Dataset items:
****

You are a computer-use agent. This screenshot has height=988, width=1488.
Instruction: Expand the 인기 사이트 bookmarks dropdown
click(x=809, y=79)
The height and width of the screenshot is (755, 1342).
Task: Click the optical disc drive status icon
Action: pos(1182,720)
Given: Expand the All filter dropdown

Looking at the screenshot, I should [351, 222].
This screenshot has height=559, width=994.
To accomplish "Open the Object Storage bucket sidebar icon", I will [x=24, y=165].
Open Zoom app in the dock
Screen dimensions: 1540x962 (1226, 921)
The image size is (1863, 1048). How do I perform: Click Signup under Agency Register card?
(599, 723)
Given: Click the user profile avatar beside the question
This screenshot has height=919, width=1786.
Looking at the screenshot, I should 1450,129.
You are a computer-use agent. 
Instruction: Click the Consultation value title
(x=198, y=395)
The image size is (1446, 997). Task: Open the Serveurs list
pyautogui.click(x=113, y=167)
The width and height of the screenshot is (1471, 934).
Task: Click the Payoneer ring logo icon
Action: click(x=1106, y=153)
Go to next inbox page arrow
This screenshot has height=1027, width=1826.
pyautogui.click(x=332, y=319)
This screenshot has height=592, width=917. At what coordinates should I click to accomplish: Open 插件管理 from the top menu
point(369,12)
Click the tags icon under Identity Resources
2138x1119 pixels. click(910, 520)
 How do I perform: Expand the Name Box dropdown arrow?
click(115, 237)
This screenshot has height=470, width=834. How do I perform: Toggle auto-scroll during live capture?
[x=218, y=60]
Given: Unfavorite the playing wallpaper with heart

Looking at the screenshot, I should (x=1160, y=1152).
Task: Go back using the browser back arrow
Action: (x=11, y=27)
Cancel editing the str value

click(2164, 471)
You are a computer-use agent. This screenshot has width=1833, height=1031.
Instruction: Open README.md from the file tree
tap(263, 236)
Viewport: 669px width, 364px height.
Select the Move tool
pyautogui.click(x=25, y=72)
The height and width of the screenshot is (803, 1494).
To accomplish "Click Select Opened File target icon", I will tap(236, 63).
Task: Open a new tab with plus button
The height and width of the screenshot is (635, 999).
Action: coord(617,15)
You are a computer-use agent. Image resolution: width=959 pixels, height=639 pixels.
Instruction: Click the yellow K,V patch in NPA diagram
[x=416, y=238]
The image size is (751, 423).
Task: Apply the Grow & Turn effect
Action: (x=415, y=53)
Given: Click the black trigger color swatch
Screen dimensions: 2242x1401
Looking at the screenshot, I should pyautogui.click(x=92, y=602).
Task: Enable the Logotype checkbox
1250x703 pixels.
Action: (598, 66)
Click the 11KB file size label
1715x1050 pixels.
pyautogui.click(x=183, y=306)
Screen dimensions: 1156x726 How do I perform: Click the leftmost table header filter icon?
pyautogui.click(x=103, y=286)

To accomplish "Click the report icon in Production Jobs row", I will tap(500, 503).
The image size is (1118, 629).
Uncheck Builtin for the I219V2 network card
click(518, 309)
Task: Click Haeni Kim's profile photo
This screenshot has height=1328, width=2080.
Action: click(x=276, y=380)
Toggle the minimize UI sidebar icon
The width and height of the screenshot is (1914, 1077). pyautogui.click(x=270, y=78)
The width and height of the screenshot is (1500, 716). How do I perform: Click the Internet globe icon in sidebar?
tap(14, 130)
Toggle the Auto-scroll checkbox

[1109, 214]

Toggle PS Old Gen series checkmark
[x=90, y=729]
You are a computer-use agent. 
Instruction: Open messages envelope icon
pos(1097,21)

****

What you need to do » Return all the data above once more, precisely as given.

Solved exercise »
You are a computer-use agent. This screenshot has height=988, width=1488.
Instruction: Expand the 인기 사이트 bookmarks dropdown
click(x=809, y=79)
The height and width of the screenshot is (755, 1342).
Task: Click the optical disc drive status icon
Action: pos(1182,720)
Given: Expand the All filter dropdown

Looking at the screenshot, I should [351, 222].
This screenshot has height=559, width=994.
To accomplish "Open the Object Storage bucket sidebar icon", I will [x=24, y=165].
Open Zoom app in the dock
Screen dimensions: 1540x962 (1226, 921)
The image size is (1863, 1048). How do I perform: Click Signup under Agency Register card?
(599, 723)
Given: Click the user profile avatar beside the question
This screenshot has height=919, width=1786.
Looking at the screenshot, I should 1450,129.
You are a computer-use agent. 
Instruction: Click the Consultation value title
(x=198, y=395)
The image size is (1446, 997). Task: Open the Serveurs list
pyautogui.click(x=113, y=167)
The width and height of the screenshot is (1471, 934).
Task: Click the Payoneer ring logo icon
Action: click(x=1106, y=153)
Go to next inbox page arrow
This screenshot has height=1027, width=1826.
pyautogui.click(x=332, y=319)
This screenshot has height=592, width=917. At what coordinates should I click to accomplish: Open 插件管理 from the top menu
point(369,12)
Click the tags icon under Identity Resources
2138x1119 pixels. click(910, 520)
 How do I perform: Expand the Name Box dropdown arrow?
click(115, 237)
This screenshot has height=470, width=834. How do I perform: Toggle auto-scroll during live capture?
[x=218, y=60]
Given: Unfavorite the playing wallpaper with heart

Looking at the screenshot, I should (x=1160, y=1152).
Task: Go back using the browser back arrow
Action: (x=11, y=27)
Cancel editing the str value

click(2164, 471)
You are a computer-use agent. This screenshot has width=1833, height=1031.
Instruction: Open README.md from the file tree
tap(263, 236)
Viewport: 669px width, 364px height.
Select the Move tool
pyautogui.click(x=25, y=72)
The height and width of the screenshot is (803, 1494).
To accomplish "Click Select Opened File target icon", I will tap(236, 63).
Task: Open a new tab with plus button
The height and width of the screenshot is (635, 999).
Action: coord(617,15)
You are a computer-use agent. Image resolution: width=959 pixels, height=639 pixels.
Instruction: Click the yellow K,V patch in NPA diagram
[x=416, y=238]
The image size is (751, 423).
Task: Apply the Grow & Turn effect
Action: (x=415, y=53)
Given: Click the black trigger color swatch
Screen dimensions: 2242x1401
Looking at the screenshot, I should pyautogui.click(x=92, y=602).
Task: Enable the Logotype checkbox
1250x703 pixels.
Action: (598, 66)
Click the 11KB file size label
1715x1050 pixels.
pyautogui.click(x=183, y=306)
Screen dimensions: 1156x726 How do I perform: Click the leftmost table header filter icon?
pyautogui.click(x=103, y=286)

To accomplish "Click the report icon in Production Jobs row", I will tap(500, 503).
The image size is (1118, 629).
Uncheck Builtin for the I219V2 network card
click(518, 309)
Task: Click Haeni Kim's profile photo
This screenshot has height=1328, width=2080.
Action: click(x=276, y=380)
Toggle the minimize UI sidebar icon
The width and height of the screenshot is (1914, 1077). pyautogui.click(x=270, y=78)
The width and height of the screenshot is (1500, 716). How do I perform: Click the Internet globe icon in sidebar?
tap(14, 130)
Toggle the Auto-scroll checkbox

[1109, 214]

Toggle PS Old Gen series checkmark
[x=90, y=729]
You are a computer-use agent. 
Instruction: Open messages envelope icon
pos(1097,21)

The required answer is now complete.